На следующей странице бритоголовая негритянка азартно целилась из большого самодельного лука в мирно пасущегося страуса, стараясь все-таки, как казалось Борьке, прикрыть свое нагое, чернокожее тело туго натянутой тетивой.
Конечно, в свои восемнадцать лет он знал о существовании подобных вещей и даже видел принесенную однажды Петюней блеклую фотографию обнаженной девицы с отчетливым следом резинки на вислом животе, но держать в руках журнал с такими красиво-бесстыдными женщинами ему еще не приходилось.
“Кто же их теперь замуж-то возьмет?” — справедливо подумал Борька.
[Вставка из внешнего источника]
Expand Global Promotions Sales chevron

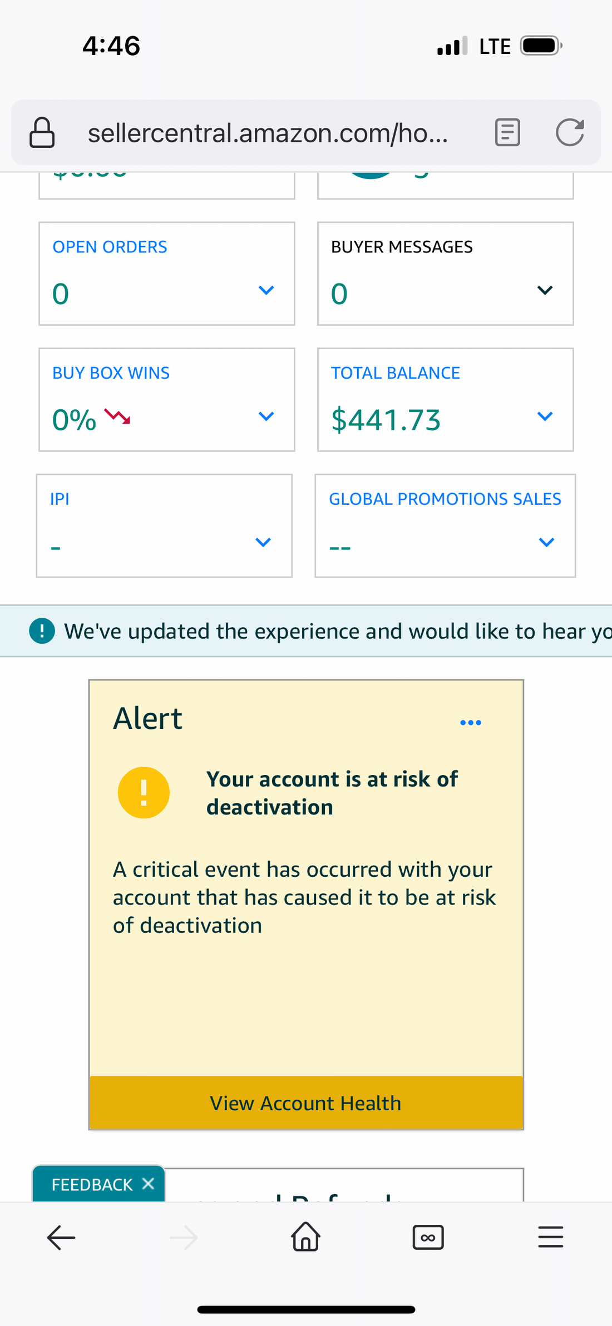pos(546,542)
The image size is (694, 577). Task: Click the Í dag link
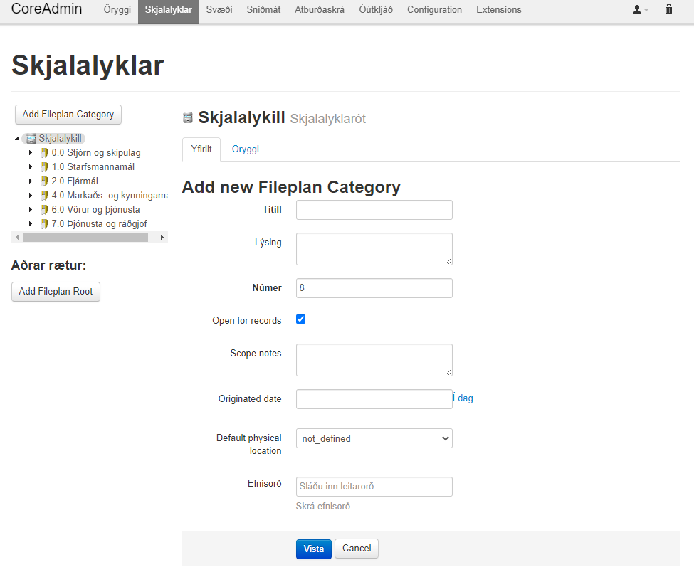[x=463, y=398]
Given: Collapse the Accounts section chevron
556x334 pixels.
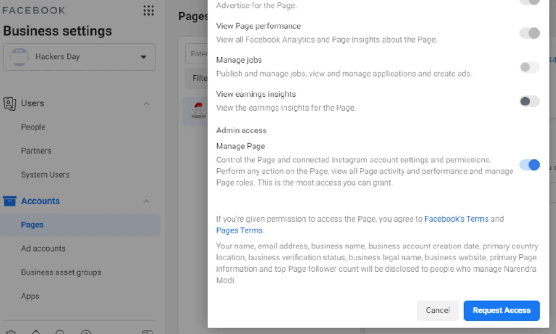Looking at the screenshot, I should [146, 201].
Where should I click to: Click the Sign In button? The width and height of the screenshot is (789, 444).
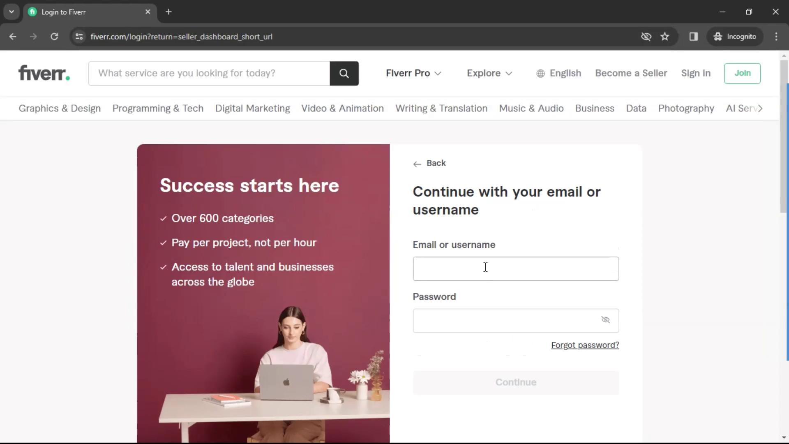(x=697, y=73)
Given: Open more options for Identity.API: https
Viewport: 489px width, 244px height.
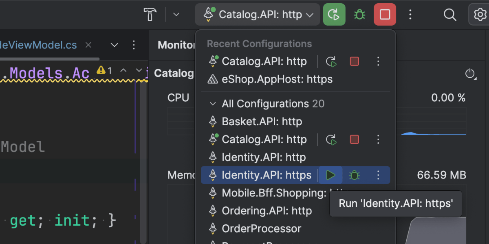Looking at the screenshot, I should 378,175.
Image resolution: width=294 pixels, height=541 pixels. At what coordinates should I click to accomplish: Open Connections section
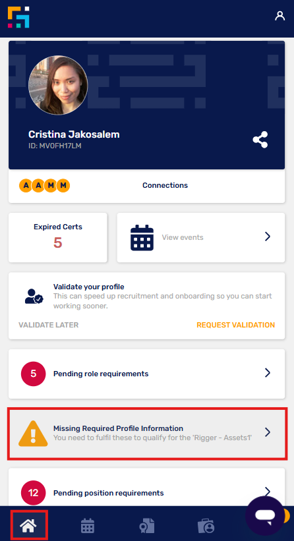pos(146,186)
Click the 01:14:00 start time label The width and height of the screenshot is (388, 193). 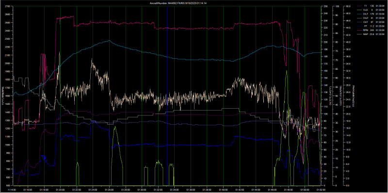pos(12,189)
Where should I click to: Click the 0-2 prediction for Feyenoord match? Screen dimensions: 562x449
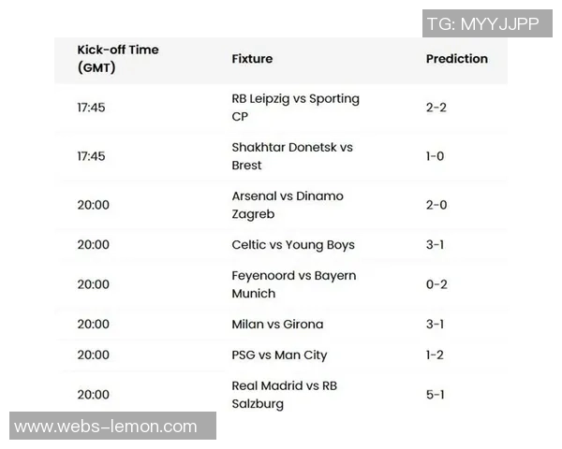click(436, 284)
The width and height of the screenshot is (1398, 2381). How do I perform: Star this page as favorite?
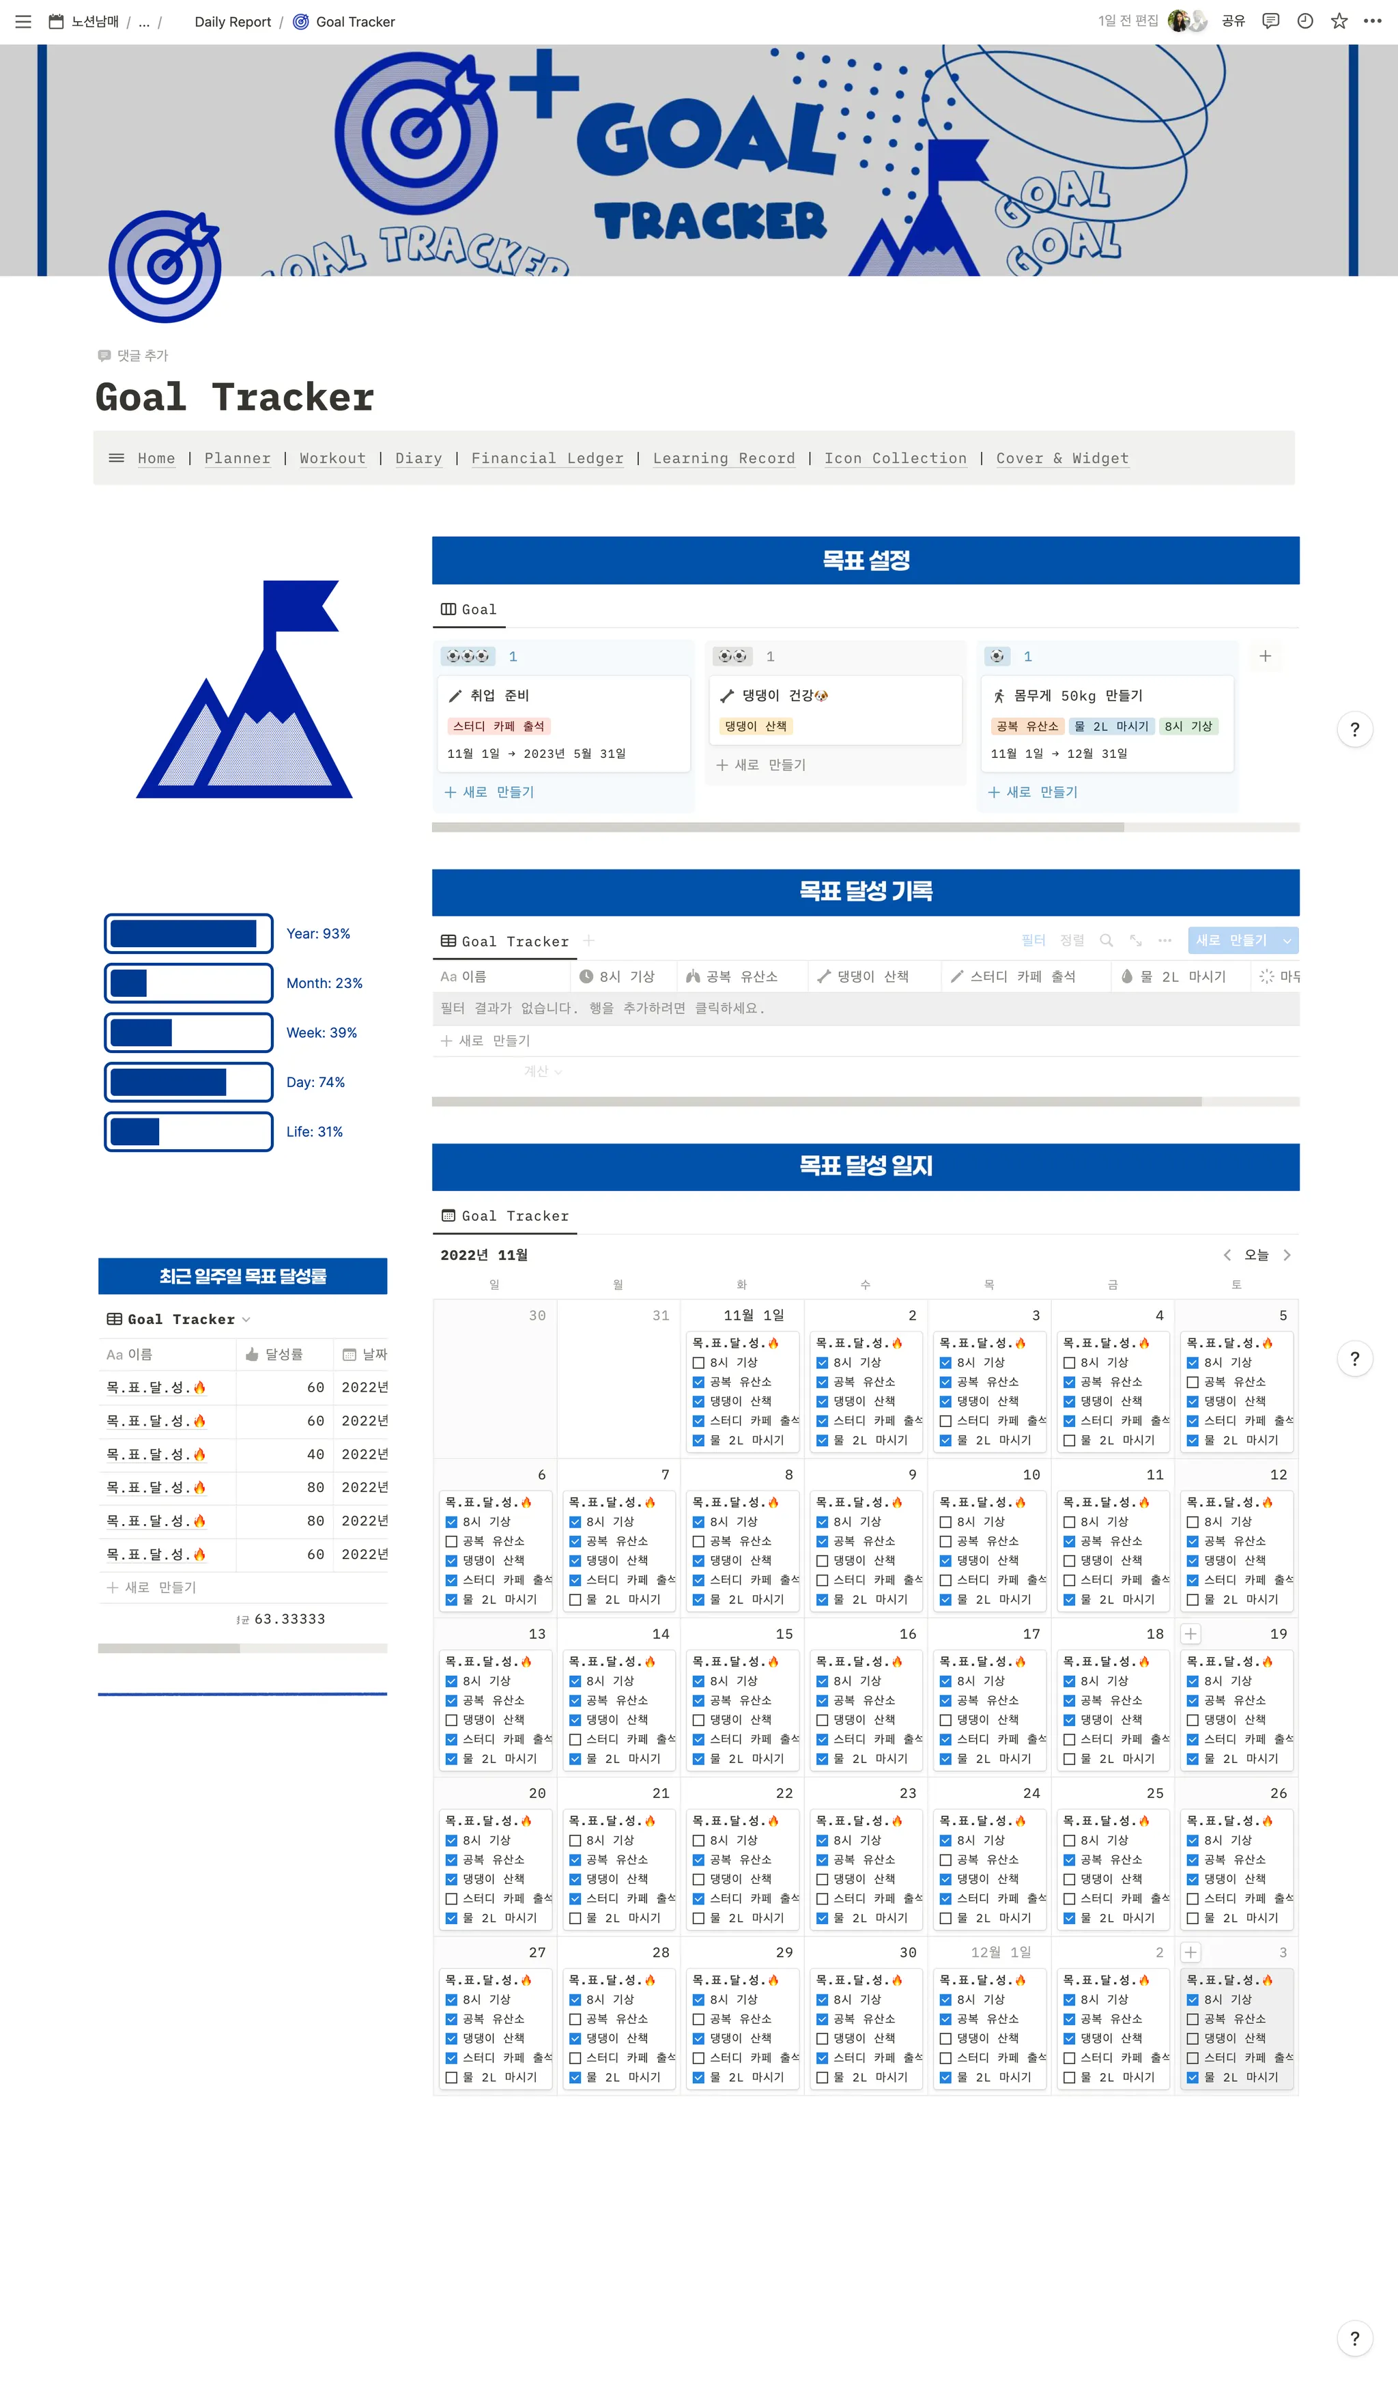(1338, 21)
И если у лысой негритянки, по его мнению, подобных перспектив не было вообще, то рыжую красавицу, качавшуюся на лианах в компании с такими же, как и она, голозадыми павианами, ему было просто жаль.
Листая журнал, он все больше и больше осознавал, какое богатство хранилось на дне обыкновенной коробки. Лишь на мгновение у него мелькнула мысль вернуть его Розе Яковлевне, но интуитивное предчувствие того, что это может вызвать неловкость у интеллигентной жены барабанщика, заставило отказаться от этого честного поступка.